# YOUR ASSIGNMENT
The expected output is a verbatim reprint of the lines from the beginning of the data that follows through the line that contains "Given: Expand the Empresa dropdown".

[Collected data]

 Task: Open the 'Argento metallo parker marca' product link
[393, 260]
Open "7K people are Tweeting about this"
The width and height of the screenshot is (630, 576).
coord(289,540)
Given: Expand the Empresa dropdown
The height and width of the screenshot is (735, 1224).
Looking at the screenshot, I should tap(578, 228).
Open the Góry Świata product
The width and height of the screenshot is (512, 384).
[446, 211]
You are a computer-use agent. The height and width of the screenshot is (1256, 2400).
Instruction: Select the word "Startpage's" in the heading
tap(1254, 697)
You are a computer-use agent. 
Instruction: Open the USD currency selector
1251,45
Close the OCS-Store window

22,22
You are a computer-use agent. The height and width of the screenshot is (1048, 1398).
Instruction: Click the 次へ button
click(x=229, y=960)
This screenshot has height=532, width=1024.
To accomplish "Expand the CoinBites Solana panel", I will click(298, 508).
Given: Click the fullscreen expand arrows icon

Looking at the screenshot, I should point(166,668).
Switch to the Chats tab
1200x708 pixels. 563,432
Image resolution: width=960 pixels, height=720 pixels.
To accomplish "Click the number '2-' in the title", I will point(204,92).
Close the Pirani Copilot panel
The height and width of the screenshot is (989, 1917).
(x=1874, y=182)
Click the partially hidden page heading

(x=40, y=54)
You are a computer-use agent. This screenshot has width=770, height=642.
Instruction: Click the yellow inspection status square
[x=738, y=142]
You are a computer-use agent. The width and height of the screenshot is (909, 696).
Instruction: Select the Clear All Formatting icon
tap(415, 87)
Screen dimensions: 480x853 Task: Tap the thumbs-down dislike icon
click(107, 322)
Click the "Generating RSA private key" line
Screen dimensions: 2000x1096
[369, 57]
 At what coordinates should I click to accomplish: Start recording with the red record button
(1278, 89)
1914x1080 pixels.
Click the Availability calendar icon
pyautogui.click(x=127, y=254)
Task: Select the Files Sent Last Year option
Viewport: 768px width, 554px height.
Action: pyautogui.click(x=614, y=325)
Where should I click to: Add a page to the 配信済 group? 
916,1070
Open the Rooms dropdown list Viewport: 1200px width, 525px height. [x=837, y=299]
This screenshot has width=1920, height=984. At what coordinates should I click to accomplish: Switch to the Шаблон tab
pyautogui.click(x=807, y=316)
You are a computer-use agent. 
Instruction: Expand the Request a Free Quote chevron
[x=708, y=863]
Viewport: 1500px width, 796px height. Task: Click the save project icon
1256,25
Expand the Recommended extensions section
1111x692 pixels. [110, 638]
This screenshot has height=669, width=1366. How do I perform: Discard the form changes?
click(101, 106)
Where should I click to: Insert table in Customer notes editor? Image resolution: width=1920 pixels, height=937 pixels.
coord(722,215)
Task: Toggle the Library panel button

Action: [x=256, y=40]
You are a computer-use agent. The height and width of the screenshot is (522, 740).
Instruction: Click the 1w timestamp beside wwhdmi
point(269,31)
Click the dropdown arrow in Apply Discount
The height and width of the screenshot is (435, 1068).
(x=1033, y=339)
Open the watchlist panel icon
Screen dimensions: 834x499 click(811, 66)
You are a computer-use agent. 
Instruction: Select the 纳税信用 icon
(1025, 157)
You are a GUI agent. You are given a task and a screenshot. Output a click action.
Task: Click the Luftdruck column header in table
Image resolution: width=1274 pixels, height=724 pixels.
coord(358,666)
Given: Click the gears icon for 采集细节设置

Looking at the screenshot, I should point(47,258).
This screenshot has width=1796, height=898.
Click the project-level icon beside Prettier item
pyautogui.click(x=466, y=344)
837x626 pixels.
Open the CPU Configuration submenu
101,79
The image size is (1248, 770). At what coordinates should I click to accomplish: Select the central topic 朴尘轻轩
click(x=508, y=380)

# REPLY TO THE EXERCISE
 Task: Open the 'Argento metallo parker marca' product link
[393, 260]
Open "7K people are Tweeting about this"
The width and height of the screenshot is (630, 576).
coord(289,540)
Given: Expand the Empresa dropdown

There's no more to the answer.